His bill would have created a register of GPs to complete training to make them eligible to prescribe medical cannabis. Currently, the medicine is prescribed by specialist doctors. It would have also set up a commission to propose a framework for the assessment of cannabis-based medicines for licensing.
Andy McDonald made an impassioned call for Conservative MPs not to ‘talk out’ the legislation today, as they had been instructed by the government to do. He recounted his experience of losing his son to epilepsy.
“I don’t know whether medical cannabis would have helped him, had we even known about it at the time. But I will do everything I can to assist families in their determination to get the medication that their children need,” he said.

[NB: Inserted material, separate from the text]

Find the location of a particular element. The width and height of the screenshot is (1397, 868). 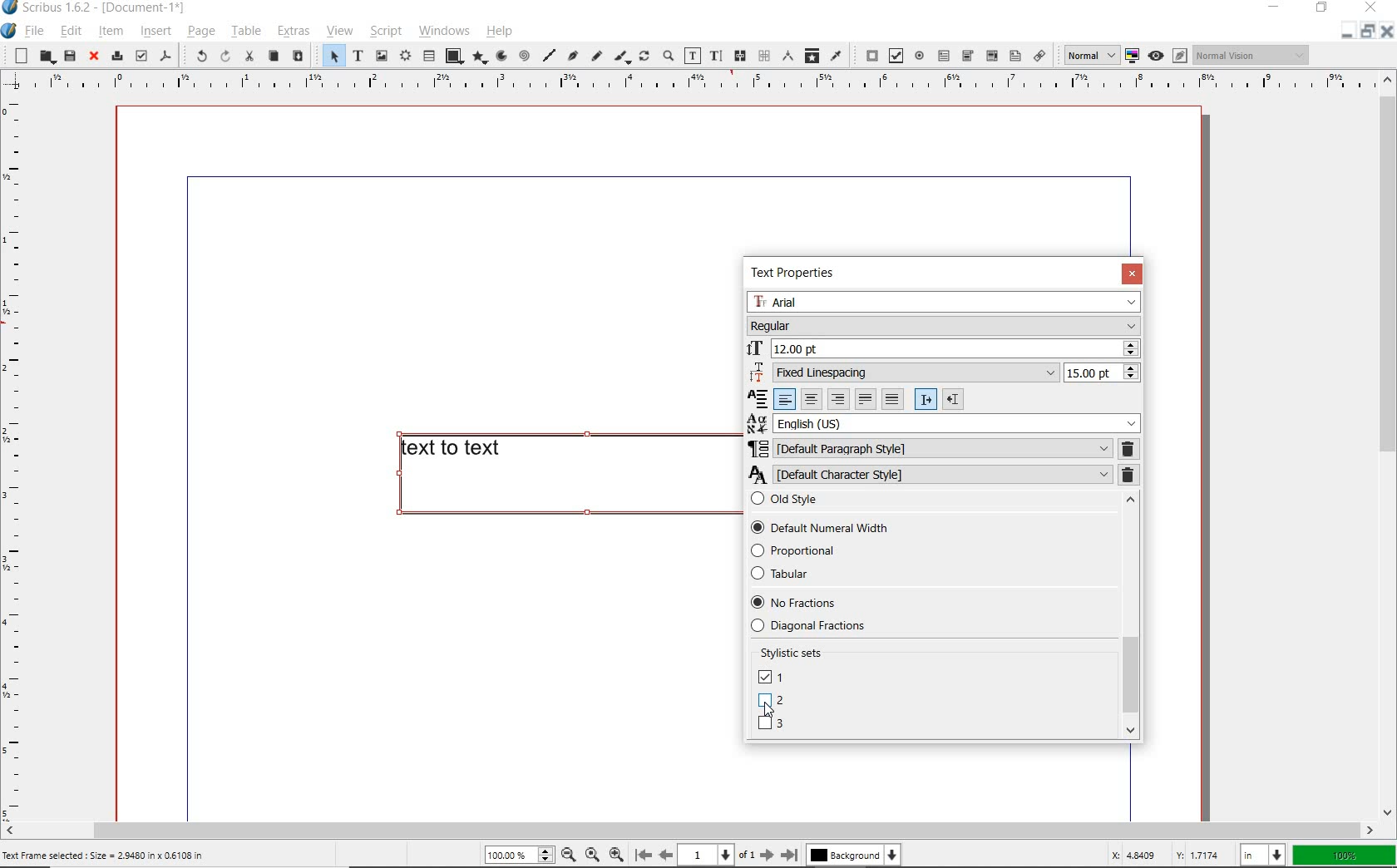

“I recall so vividly calling the ambulance and having him whisked off to hospital, where the consultant told us that we’d better call a priest. And then for all of us – my wife Sally, my son Paddy and my daughter Rosie – holding Rory as he died.
“I never want to have any of those families suffer such an outcome. I just bitterly regret that I have not shown the courage and the determination of people like Hannah Deacon in securing that medication for her child.”
Deacon’s son was the first NHS patient given a long-term licence for medicinal cannabis in 2018. Just three such prescriptions have been issued since then. Deacon recently urged Sajid Javid to ensure that more families can benefit.